Trip.com Assistant Vice-President for International Markets Yi Ru said the Philippine hotel industry remains slow due to the limited airline capacity for inbound travelers.
“We still need more flight recovery (in the Philippines). We have the honest demand to be able to bring a lot of travelers from all major countries to the Philippines,” she said at a media briefing last week.
“Flights are our bottleneck; if they don’t recover first, then hotels won’t be able to recover. So I think specifically for the Philippines, maybe flight capacity is the challenge,” she added.
She cited the need to add more capacity to and from China to bring more inbound tourism to the Philippines.
“As long as there are few direct flights and limited capacity, that means prices will be high. And customers, during their whole booking journey, always look at how much the cost of the flight is first and then only think about the other expenses,” she added.

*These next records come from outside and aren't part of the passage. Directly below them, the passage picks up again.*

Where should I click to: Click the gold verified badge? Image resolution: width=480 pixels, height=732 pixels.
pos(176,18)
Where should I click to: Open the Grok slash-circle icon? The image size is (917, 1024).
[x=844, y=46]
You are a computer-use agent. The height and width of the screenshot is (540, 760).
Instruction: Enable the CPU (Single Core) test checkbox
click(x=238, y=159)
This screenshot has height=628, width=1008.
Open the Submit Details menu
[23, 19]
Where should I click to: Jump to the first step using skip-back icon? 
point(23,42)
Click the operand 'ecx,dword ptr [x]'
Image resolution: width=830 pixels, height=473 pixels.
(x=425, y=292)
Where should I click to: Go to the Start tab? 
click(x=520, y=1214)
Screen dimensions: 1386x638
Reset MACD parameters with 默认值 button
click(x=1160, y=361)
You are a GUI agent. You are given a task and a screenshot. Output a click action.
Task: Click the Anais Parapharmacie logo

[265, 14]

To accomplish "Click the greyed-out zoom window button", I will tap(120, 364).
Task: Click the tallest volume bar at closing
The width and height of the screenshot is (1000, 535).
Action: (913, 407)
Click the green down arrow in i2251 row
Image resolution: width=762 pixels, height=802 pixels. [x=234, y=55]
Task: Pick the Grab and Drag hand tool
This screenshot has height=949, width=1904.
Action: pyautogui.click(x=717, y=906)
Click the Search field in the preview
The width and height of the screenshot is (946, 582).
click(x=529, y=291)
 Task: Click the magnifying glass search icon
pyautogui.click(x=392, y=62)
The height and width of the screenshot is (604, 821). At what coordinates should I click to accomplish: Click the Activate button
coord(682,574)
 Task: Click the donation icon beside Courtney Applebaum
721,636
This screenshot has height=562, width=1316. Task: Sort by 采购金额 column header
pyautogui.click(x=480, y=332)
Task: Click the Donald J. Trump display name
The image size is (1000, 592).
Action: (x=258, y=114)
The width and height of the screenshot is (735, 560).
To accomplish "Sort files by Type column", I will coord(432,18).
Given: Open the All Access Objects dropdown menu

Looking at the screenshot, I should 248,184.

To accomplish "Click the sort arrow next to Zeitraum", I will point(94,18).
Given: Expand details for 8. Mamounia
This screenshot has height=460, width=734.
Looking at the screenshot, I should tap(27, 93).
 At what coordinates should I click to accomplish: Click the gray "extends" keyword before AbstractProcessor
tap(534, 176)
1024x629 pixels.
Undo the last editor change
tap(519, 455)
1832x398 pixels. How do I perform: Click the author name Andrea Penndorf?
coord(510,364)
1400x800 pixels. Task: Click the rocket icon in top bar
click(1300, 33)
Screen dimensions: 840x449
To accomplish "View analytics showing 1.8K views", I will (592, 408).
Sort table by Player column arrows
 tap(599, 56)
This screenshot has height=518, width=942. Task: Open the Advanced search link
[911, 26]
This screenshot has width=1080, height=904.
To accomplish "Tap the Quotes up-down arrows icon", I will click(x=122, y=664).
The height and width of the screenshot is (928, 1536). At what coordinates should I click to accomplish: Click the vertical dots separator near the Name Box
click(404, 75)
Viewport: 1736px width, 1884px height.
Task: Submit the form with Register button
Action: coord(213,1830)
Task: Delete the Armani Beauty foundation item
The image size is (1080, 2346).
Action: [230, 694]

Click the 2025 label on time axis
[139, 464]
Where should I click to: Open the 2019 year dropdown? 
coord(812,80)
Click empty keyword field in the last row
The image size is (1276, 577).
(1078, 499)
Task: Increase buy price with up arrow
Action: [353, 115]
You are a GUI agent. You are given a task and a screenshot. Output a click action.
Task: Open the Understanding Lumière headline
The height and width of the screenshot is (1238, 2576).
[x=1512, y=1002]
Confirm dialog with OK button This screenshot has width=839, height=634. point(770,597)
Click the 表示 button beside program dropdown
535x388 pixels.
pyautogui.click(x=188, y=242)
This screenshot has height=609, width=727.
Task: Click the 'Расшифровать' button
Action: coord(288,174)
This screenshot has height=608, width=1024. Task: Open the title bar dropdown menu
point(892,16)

Trip.com has communicated to airlines and the government the need to add capacity, she said.
Asked about which other countries need to add capacity, she said: “Japan, Korea, Thailand, Singapore, Malaysia, Indonesia… we see the huge demand from Vietnam, which is being limited by flight capacity.”
She said airlines are nearly there in returning to pre-pandemic capacity levels, at least in the top destinations, led by visa-free entry countries like Singapore, Malaysia, and Thailand.
On the sidelines of the Envision Conference last week, Jane Sun, chief executive officer of Trip.com, said that the group is looking to grow faster than the industry average in terms of recovering its 2019 levels of business.
“The travel market recovered by 70% based on flight capacity. The industry estimates the market to recover 80%, and Trip.com hopefully will far exceed that number,” she added.
Ms. Sun said that some regions have still not fully recovered in terms of airline capacity, such as the US, which is at 40% recover, and Europe, which is at 60–70%.
“But there are certain regions that do very well, such as the GCC (Gulf Cooperation Council) countries, which include Abu Dhabi, the United Arab Emirates, Qatar, and Saudi Arabia,” she said.